Your answer should be the records, restated word for word.

Saved entries
------------------------------

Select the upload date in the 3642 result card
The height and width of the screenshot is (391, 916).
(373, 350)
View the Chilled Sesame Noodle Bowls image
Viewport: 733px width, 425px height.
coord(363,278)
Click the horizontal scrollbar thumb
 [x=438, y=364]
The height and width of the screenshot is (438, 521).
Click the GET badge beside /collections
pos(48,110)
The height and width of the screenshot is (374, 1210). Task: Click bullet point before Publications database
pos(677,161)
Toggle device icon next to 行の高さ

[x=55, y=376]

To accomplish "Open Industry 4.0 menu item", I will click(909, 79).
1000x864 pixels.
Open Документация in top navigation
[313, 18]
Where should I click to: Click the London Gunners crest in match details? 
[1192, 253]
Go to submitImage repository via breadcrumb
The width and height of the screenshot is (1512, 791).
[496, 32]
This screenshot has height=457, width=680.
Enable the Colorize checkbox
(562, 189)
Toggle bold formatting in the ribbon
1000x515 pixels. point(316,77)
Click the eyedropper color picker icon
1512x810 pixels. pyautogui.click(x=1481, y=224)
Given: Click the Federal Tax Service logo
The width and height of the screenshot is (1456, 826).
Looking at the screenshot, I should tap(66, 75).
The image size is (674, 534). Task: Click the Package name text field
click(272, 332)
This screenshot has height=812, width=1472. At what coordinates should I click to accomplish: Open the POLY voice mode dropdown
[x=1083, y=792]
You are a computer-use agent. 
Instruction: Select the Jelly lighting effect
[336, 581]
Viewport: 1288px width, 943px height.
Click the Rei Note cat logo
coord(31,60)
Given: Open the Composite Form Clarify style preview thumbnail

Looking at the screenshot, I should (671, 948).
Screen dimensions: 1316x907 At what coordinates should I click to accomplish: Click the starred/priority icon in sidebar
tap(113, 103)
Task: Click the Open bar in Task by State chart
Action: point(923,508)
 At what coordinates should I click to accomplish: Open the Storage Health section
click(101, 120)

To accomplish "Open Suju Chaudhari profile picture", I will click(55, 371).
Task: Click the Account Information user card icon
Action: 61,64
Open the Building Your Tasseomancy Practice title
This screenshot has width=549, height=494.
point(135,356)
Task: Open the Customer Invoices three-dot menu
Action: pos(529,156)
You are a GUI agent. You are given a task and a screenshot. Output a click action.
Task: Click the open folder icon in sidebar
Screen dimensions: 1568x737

------------------------------

> _Output_
Select the upload date in the 3642 result card
The height and width of the screenshot is (391, 916).
(373, 350)
View the Chilled Sesame Noodle Bowls image
Viewport: 733px width, 425px height.
coord(363,278)
Click the horizontal scrollbar thumb
 [x=438, y=364]
The height and width of the screenshot is (438, 521).
Click the GET badge beside /collections
pos(48,110)
The height and width of the screenshot is (374, 1210). Task: Click bullet point before Publications database
pos(677,161)
Toggle device icon next to 行の高さ

[x=55, y=376]

To accomplish "Open Industry 4.0 menu item", I will click(909, 79).
1000x864 pixels.
Open Документация in top navigation
[313, 18]
Where should I click to: Click the London Gunners crest in match details? 
[1192, 253]
Go to submitImage repository via breadcrumb
The width and height of the screenshot is (1512, 791).
[496, 32]
This screenshot has height=457, width=680.
Enable the Colorize checkbox
(562, 189)
Toggle bold formatting in the ribbon
1000x515 pixels. point(316,77)
Click the eyedropper color picker icon
1512x810 pixels. pyautogui.click(x=1481, y=224)
Given: Click the Federal Tax Service logo
The width and height of the screenshot is (1456, 826).
Looking at the screenshot, I should tap(66, 75).
The image size is (674, 534). Task: Click the Package name text field
click(272, 332)
This screenshot has height=812, width=1472. At what coordinates should I click to accomplish: Open the POLY voice mode dropdown
[x=1083, y=792]
You are a computer-use agent. 
Instruction: Select the Jelly lighting effect
[336, 581]
Viewport: 1288px width, 943px height.
Click the Rei Note cat logo
coord(31,60)
Given: Open the Composite Form Clarify style preview thumbnail

Looking at the screenshot, I should (671, 948).
Screen dimensions: 1316x907 At what coordinates should I click to accomplish: Click the starred/priority icon in sidebar
tap(113, 103)
Task: Click the Open bar in Task by State chart
Action: point(923,508)
 At what coordinates should I click to accomplish: Open the Storage Health section
click(101, 120)

To accomplish "Open Suju Chaudhari profile picture", I will click(55, 371).
Task: Click the Account Information user card icon
Action: 61,64
Open the Building Your Tasseomancy Practice title
This screenshot has width=549, height=494.
point(135,356)
Task: Open the Customer Invoices three-dot menu
Action: pos(529,156)
You are a GUI agent. You are given a task and a screenshot. Output a click action.
Task: Click the open folder icon in sidebar
Screen dimensions: 1568x737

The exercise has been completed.